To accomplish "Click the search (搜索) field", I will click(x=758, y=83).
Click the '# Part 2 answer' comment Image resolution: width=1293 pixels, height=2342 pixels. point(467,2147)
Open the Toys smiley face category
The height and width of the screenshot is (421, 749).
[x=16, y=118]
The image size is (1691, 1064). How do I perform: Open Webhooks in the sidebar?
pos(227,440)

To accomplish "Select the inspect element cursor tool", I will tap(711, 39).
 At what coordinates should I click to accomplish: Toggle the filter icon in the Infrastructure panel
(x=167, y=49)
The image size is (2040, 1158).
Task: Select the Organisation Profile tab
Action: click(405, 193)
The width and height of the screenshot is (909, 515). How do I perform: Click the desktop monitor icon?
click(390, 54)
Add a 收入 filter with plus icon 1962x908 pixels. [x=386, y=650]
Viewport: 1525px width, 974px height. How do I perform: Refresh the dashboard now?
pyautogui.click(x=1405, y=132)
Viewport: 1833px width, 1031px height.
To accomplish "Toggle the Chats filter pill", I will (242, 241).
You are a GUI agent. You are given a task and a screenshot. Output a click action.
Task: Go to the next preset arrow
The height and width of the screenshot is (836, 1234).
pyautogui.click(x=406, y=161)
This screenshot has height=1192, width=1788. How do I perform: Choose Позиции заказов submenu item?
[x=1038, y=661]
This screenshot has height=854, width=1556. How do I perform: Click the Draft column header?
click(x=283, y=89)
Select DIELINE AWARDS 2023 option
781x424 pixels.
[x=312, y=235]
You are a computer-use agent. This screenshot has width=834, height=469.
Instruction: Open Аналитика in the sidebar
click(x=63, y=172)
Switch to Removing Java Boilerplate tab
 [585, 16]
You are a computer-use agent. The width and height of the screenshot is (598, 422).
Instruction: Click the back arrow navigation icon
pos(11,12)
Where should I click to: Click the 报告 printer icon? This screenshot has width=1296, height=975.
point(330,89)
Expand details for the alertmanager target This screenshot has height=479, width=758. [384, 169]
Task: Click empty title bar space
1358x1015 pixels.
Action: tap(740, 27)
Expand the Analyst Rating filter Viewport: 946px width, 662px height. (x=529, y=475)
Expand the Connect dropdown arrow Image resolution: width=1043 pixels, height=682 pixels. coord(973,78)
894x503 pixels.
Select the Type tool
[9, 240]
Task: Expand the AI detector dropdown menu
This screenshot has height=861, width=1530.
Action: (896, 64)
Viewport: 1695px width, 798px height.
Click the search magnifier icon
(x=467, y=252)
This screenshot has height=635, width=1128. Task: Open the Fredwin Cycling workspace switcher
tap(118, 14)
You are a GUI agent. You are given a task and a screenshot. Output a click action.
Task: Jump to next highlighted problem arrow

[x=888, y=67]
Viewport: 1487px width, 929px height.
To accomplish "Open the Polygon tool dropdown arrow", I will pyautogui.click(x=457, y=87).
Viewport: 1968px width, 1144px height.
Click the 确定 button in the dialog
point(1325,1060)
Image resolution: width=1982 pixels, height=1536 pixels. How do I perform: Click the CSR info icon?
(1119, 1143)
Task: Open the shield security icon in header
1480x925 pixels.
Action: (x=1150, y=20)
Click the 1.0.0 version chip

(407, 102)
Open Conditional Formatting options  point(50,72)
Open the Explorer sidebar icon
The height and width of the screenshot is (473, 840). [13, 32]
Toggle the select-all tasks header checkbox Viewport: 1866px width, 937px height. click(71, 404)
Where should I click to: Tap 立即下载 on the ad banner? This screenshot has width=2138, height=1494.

-- -- --

[TASK DESCRIPTION]:
Every entry must be duplicated exactly as it stands.

[SOLVED EXERCISE]:
To accomplish "Click the search (搜索) field", I will click(x=758, y=83).
Click the '# Part 2 answer' comment Image resolution: width=1293 pixels, height=2342 pixels. point(467,2147)
Open the Toys smiley face category
The height and width of the screenshot is (421, 749).
[x=16, y=118]
The image size is (1691, 1064). How do I perform: Open Webhooks in the sidebar?
pos(227,440)

To accomplish "Select the inspect element cursor tool", I will tap(711, 39).
 At what coordinates should I click to accomplish: Toggle the filter icon in the Infrastructure panel
(x=167, y=49)
The image size is (2040, 1158).
Task: Select the Organisation Profile tab
Action: click(405, 193)
The width and height of the screenshot is (909, 515). How do I perform: Click the desktop monitor icon?
click(390, 54)
Add a 收入 filter with plus icon 1962x908 pixels. [x=386, y=650]
Viewport: 1525px width, 974px height. How do I perform: Refresh the dashboard now?
pyautogui.click(x=1405, y=132)
Viewport: 1833px width, 1031px height.
To accomplish "Toggle the Chats filter pill", I will (242, 241).
You are a GUI agent. You are given a task and a screenshot. Output a click action.
Task: Go to the next preset arrow
The height and width of the screenshot is (836, 1234).
pyautogui.click(x=406, y=161)
This screenshot has height=1192, width=1788. How do I perform: Choose Позиции заказов submenu item?
[x=1038, y=661]
This screenshot has height=854, width=1556. How do I perform: Click the Draft column header?
click(x=283, y=89)
Select DIELINE AWARDS 2023 option
781x424 pixels.
[x=312, y=235]
You are a computer-use agent. This screenshot has width=834, height=469.
Instruction: Open Аналитика in the sidebar
click(x=63, y=172)
Switch to Removing Java Boilerplate tab
 [585, 16]
You are a computer-use agent. The width and height of the screenshot is (598, 422).
Instruction: Click the back arrow navigation icon
pos(11,12)
Where should I click to: Click the 报告 printer icon? This screenshot has width=1296, height=975.
point(330,89)
Expand details for the alertmanager target This screenshot has height=479, width=758. [384, 169]
Task: Click empty title bar space
1358x1015 pixels.
Action: tap(740, 27)
Expand the Analyst Rating filter Viewport: 946px width, 662px height. (x=529, y=475)
Expand the Connect dropdown arrow Image resolution: width=1043 pixels, height=682 pixels. coord(973,78)
894x503 pixels.
Select the Type tool
[9, 240]
Task: Expand the AI detector dropdown menu
This screenshot has height=861, width=1530.
Action: (896, 64)
Viewport: 1695px width, 798px height.
Click the search magnifier icon
(x=467, y=252)
This screenshot has height=635, width=1128. Task: Open the Fredwin Cycling workspace switcher
tap(118, 14)
You are a GUI agent. You are given a task and a screenshot. Output a click action.
Task: Jump to next highlighted problem arrow

[x=888, y=67]
Viewport: 1487px width, 929px height.
To accomplish "Open the Polygon tool dropdown arrow", I will pyautogui.click(x=457, y=87).
Viewport: 1968px width, 1144px height.
Click the 确定 button in the dialog
point(1325,1060)
Image resolution: width=1982 pixels, height=1536 pixels. How do I perform: Click the CSR info icon?
(1119, 1143)
Task: Open the shield security icon in header
1480x925 pixels.
Action: (x=1150, y=20)
Click the 1.0.0 version chip

(407, 102)
Open Conditional Formatting options  point(50,72)
Open the Explorer sidebar icon
The height and width of the screenshot is (473, 840). [13, 32]
Toggle the select-all tasks header checkbox Viewport: 1866px width, 937px height. click(71, 404)
Where should I click to: Tap 立即下载 on the ad banner? This screenshot has width=2138, height=1494.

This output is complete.